December 24, 2002


I'M JUST A JEW... A LONELY JEW... ON CHRISTMAS: Now that the great James Lileks has graced us with his masterful takedown of the anti-Christmas brigade, I guess it's my turn to weigh in on the same topic. Here we go: Lileks slams those who bash Christmas on Marxist grounds, but of course most of the anti-Christmas feeling I've seen in my life has come from the Jewish side of the aisle. My mother, after all, was raised as part of the only Jewish family in Watertown, South Dakota, and to this day (somewhat understandably) she can't even look at a Christmas tree in a shopping mall without seething.
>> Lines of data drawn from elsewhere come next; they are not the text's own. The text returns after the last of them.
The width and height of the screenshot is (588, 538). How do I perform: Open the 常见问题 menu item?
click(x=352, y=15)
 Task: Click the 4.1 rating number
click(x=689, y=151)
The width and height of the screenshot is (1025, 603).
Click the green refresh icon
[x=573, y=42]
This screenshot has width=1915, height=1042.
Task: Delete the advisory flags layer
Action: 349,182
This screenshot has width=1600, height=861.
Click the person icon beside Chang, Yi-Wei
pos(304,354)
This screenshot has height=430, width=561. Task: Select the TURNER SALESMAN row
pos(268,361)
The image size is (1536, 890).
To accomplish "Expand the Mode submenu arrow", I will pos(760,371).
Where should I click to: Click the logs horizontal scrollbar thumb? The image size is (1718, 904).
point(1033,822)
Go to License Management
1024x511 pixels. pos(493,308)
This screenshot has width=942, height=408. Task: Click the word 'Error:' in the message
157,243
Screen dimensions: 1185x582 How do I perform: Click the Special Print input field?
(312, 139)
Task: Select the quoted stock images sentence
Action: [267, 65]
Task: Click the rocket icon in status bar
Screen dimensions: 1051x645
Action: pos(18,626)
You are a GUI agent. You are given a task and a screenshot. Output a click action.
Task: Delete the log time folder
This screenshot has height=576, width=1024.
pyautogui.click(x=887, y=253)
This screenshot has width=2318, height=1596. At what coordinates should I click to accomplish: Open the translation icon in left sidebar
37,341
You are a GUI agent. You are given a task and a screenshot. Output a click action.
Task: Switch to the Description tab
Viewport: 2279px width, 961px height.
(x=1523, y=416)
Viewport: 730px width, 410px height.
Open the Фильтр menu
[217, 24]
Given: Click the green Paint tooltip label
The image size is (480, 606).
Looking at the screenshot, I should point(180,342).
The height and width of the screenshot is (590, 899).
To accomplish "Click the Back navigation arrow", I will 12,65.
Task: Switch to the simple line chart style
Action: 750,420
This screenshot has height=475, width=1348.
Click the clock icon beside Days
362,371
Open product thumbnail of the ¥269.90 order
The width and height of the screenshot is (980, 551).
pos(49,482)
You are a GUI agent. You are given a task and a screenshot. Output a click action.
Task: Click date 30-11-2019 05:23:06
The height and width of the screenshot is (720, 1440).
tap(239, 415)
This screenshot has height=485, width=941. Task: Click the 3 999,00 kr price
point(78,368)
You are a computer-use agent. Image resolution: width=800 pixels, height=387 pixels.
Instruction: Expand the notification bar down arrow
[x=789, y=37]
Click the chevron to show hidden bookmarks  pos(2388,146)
Like every other American Jew, for one month out of each year I am subjected to a majority of the people around me observing a holiday that I don't celebrate. And no, Hannukah's never been much of a consolation, especially in years like this one when it ends before Pearl Harbor Day. I do have fond memories of family Hannukah parties and my grandma's latkes, but let's get real: Adam Sandler could write a new Hannukah Song every year for the rest of his life, and Hannukah still wouldn't make a dent in the Christmas juggernaut.
But I must say: each passing year, Christmas bothers me less and less. Maybe it's being in New York instead of Minnesota, with a more diverse population that's more tolerant and understanding of other cultures- nobody in New York seems like they're completely clueless about Judaism. Perhaps being older I realize that Christmas is a happy time for those who celebrate it, that they mean me and other Jews no disrespect, and it's not right for me to rain on their parade. I consider it a matter of tolerance and pluralism going both ways: if we're going to ask Christians to be tolerant of Jews on the High Holidays (to give us the day off from work, etc.), it's only fair that we be tolerant of their holiest days.
I don't consider it an affront to me as a Jewish person when someone tells me "Merry Christmas," or if I'm in a public place that's decorated with Christmas trees. If I were pressured by others to celebrate Christmas, if people regularly used the holiday as an excuse to try to convert me, or if I was hounded by a co-worker to decorate my office with Christmas stuff (as happened to a good friend of mine), that would be another matter entirely. But none of those things have ever happened to me. And I've never come into contact with anyone like Mr. Garrison either.
And while we're on this subject, the standard PC greeting, "Happy Holidays," has always sounded so generic and artificial and insincere to me. Rather than subject people to that, I prefer to meet them, get to know them, and wish them joy in whatever holiday they observe. Because if you don't know the person, what do you care whether they have "happy holidays" or not?
So for those of you celebrating Christmas, Hannukah, Kwanzaa, or (of course) Festivus, have a wonderful and meaningful holiday. Remember, if someone celebrates a different holiday than you, they're almost certainly not doing it just to exclude you. And to those of you Jews out there, enjoy the movie and Chinese food.